Again 135 is more than 119.

We can also make this a little neater to print it as a DataFrame. If we use reset_index it will make a DataFrame, but the count column will still be named PLAYER_ID so we can rename it.

player_counts_1819_team.reset_index().rename(columns={'PLAYER_ID':'num_players'})
conference_1819 team_1819 num_players
0 new new 119
1 same new 135
2 same same 263

All in all, this gives us a good answer that we can get with data and display answers and this is one way that using multiple data sources can help answer richer questions.

conn.close()

8.5. Questions After Class#

8.5.1. How to merge multiple data frames at a time/ filter, I dont know if that is possible#

You can filter and merge in more complex ways in a database in at least some cases, but in pandas merge is strictly two at a time.

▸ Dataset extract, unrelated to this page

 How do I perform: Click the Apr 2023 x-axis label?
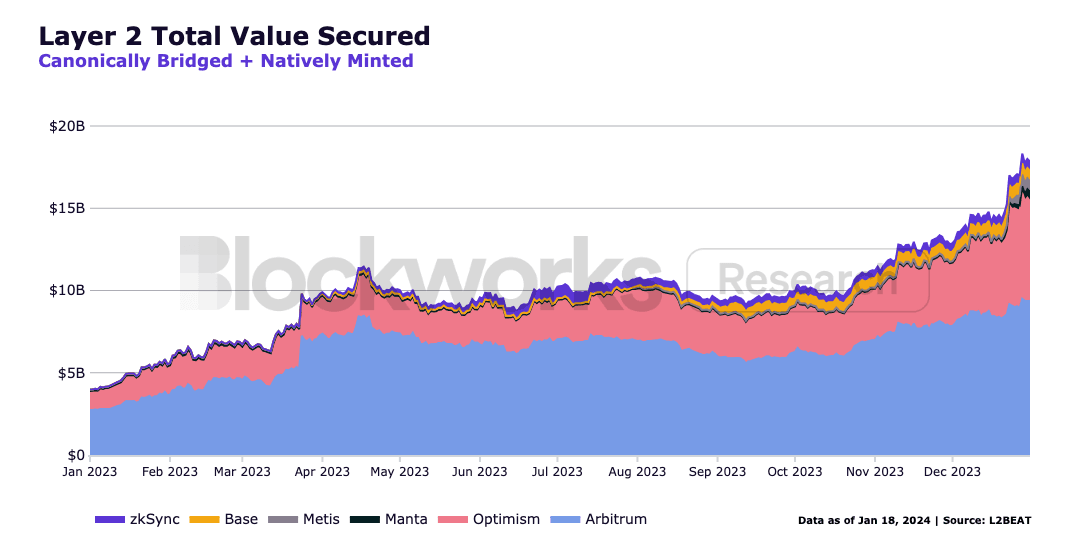point(321,472)
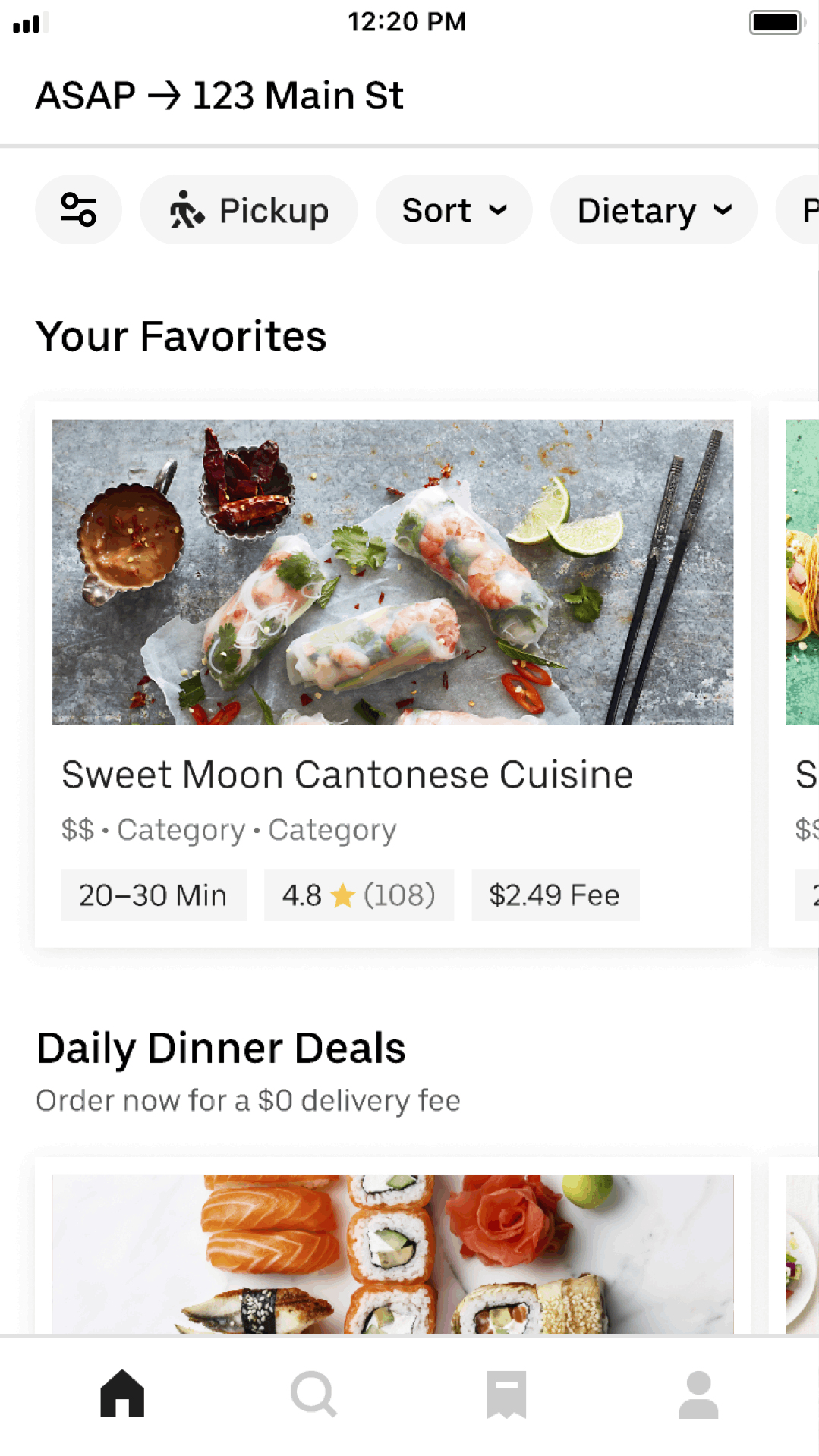The width and height of the screenshot is (819, 1456).
Task: Click the walking person Pickup icon
Action: (x=186, y=210)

8.5.2. What do you recommend I know about SQL from someone who has not been exposed to it much before this class?#

Wizard zines has a good reference, but it is not free. I have some of their other work though and it is all high quality. this preview is especially helpful for me If the cost is prohibitive for you, but the preview of this looks like something you would like, send me an e-mail.

This cheatsheet is also good.

8.5.3. What other SQL ‘keywords’ in the queries are there? ex: SELECT, FROM, WHERE#

quick reference

8.5.4. Is there a max DB size?#

Generally, no. In specific instances, yes. For example, MSFT SQL Server has a max size of 524,272 terabytes.

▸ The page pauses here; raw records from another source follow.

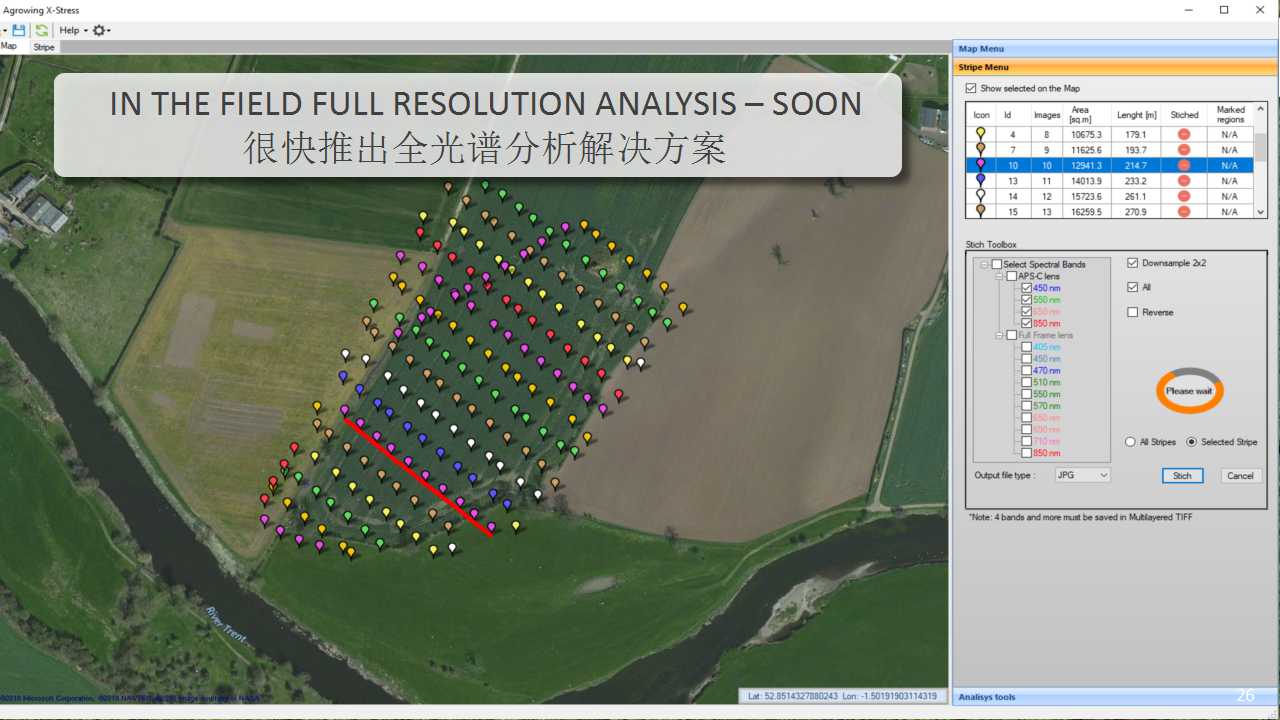Open the Output file type JPG dropdown
The width and height of the screenshot is (1280, 720).
[1082, 475]
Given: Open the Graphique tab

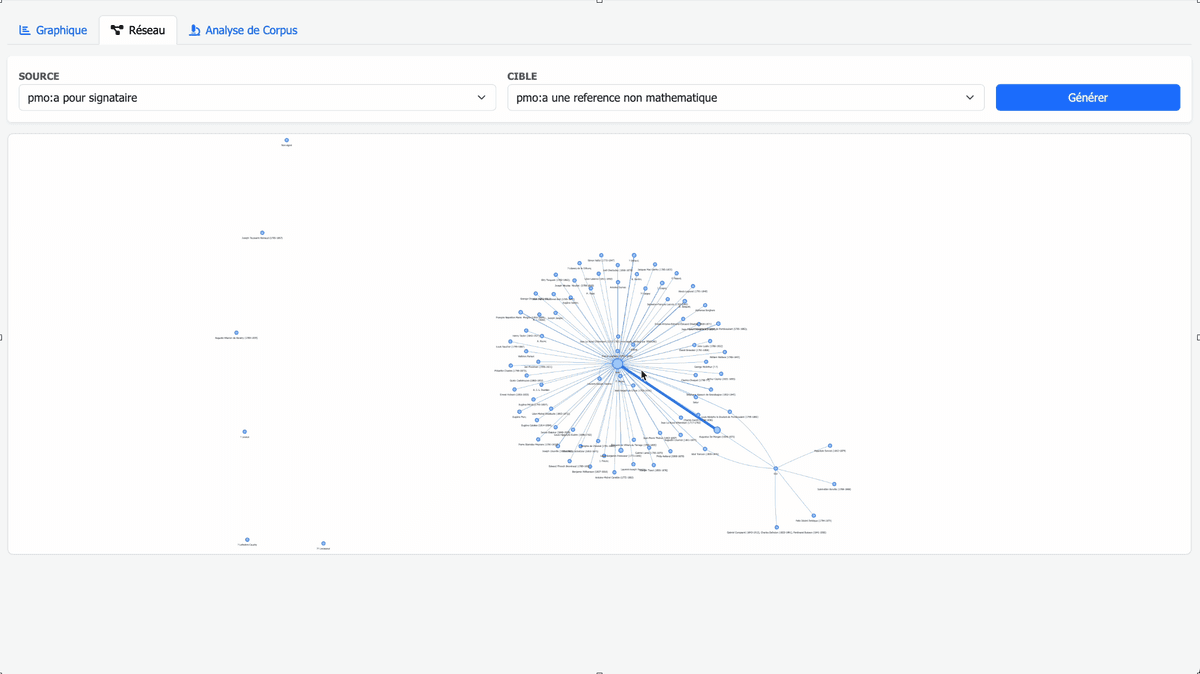Looking at the screenshot, I should [x=53, y=30].
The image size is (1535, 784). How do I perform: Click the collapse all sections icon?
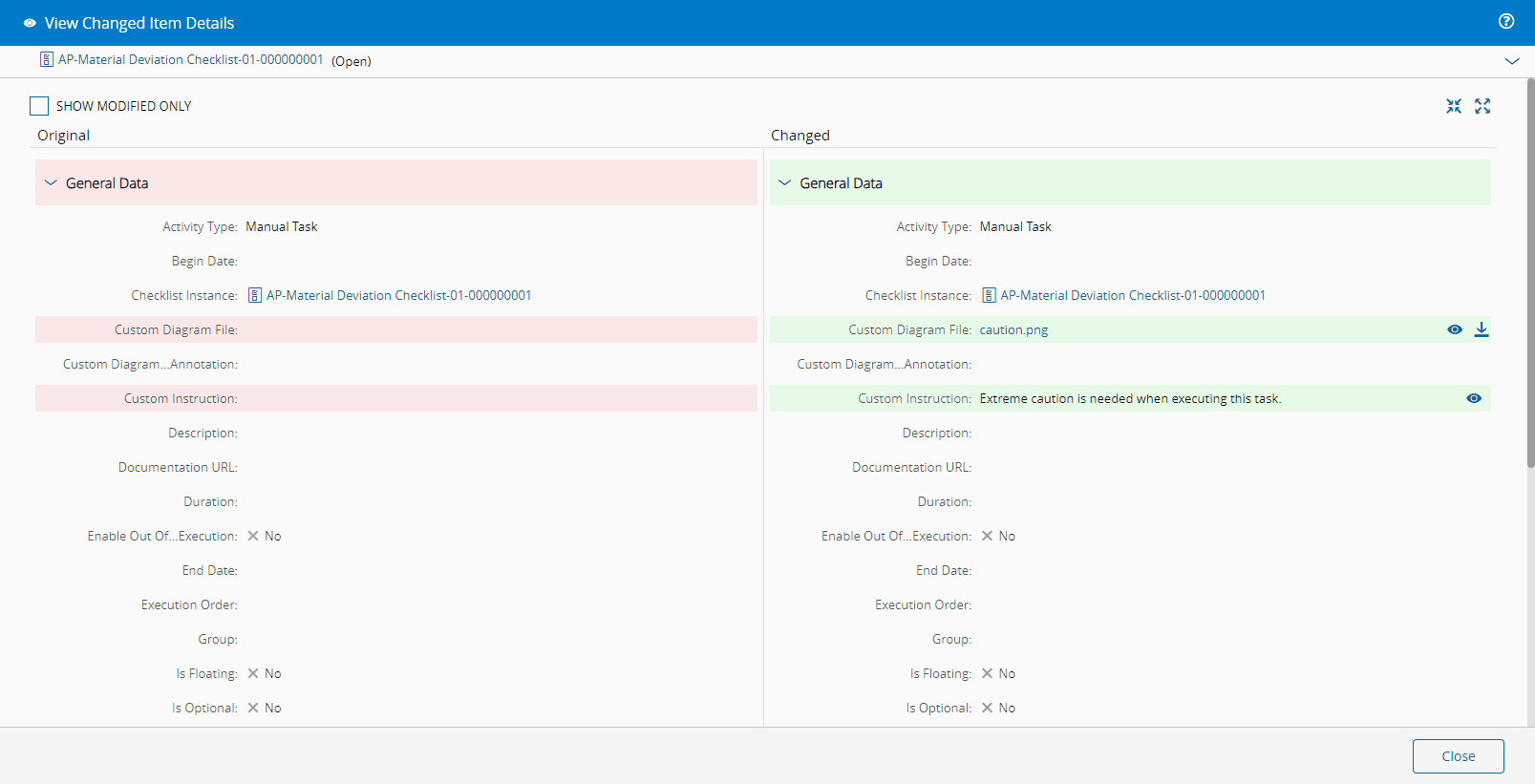(x=1454, y=106)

8.5.5. when can pandas not use SQL databases?#

The most important limit here is realy that the cmoputer you are working on will have limits on how much data you can pull from the database into local RAM.

8.5.6. When is sql more advantageous to use?#

When you use a database. It’s a query language

8.5.7. how are databases and sql queries better than dataframes other than large datasets#

It allows you to have a single file instead of separate ones, but that’s it. The real motivation for databases is their advantages for large datasets.

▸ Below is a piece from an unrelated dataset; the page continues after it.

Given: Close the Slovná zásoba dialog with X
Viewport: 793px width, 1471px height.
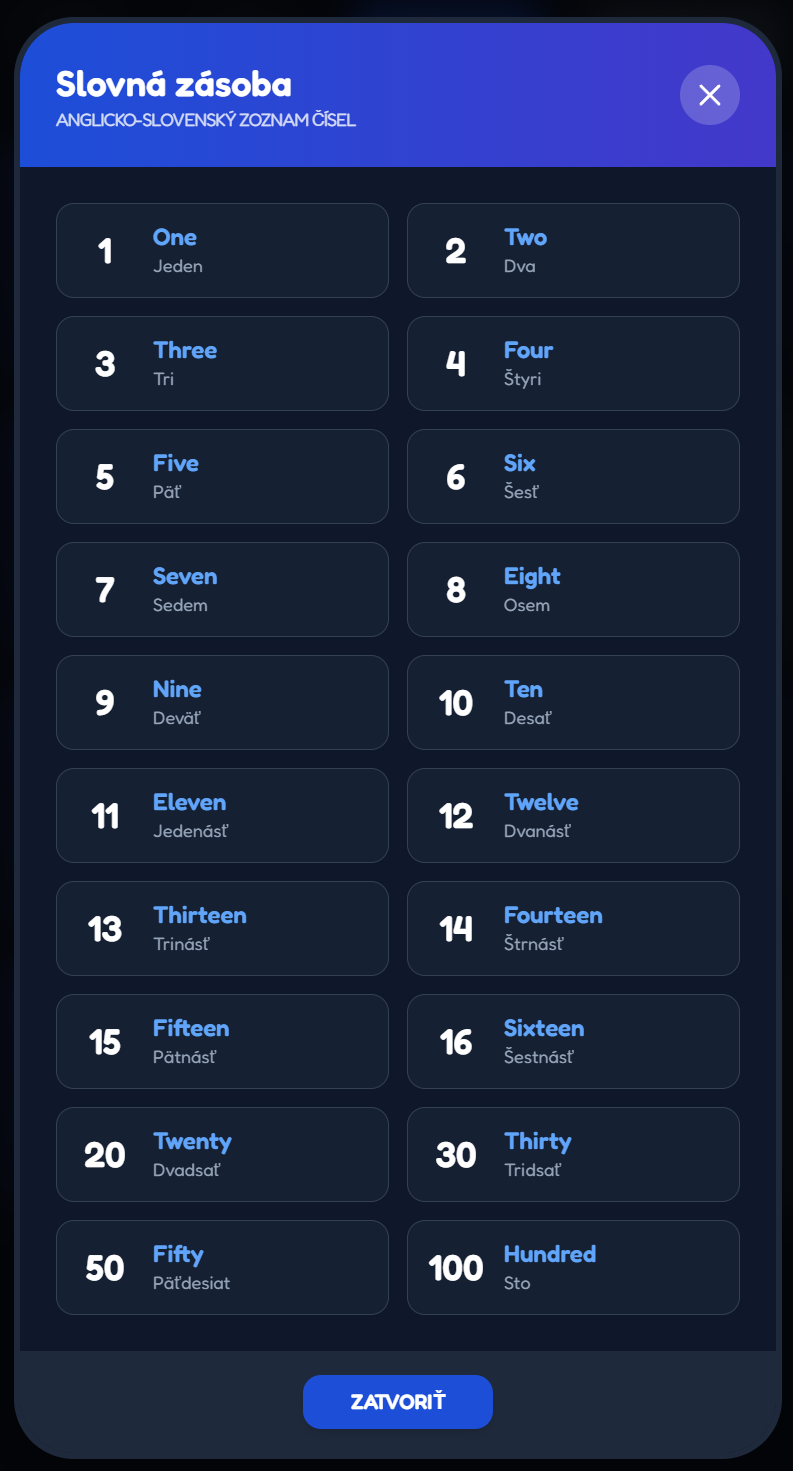Looking at the screenshot, I should coord(709,95).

On slower computers with less memory this was more important.

learning databases is also a good way to learn about schemas and structure, if you learn in depth, like a full course.

8.5.8. Is it possible to do something analogous to a merge by making a SQL query through pandas?#

yes! you can send any sql query through pandas

8.5.9. so is the fetchall() take the names(titles) for the datas from database?#

It takes the output of the query.

8.5.10. When you run database is there a clear way to see what structure the data is in?#

You have to pull queries to get the data.

8.5.11. how can I practice on my own?#

Download

8.5.12. when is the first portfolio check again?#

Just posted now to the portfolio page

8.5.13. Is there a guideline for asking queries that we will learn about?#

the queries should match your questions

8.5.14. Why do we use pandas to read a database if the database is too large to store in memory?#

It could be that the whole database is, but you run a query for a subset that can fit in memory and then you want to plot it using seaborn.

For today, we also did that so that you can get a chance to see some SQL queries, without having to install a separate program on your computers.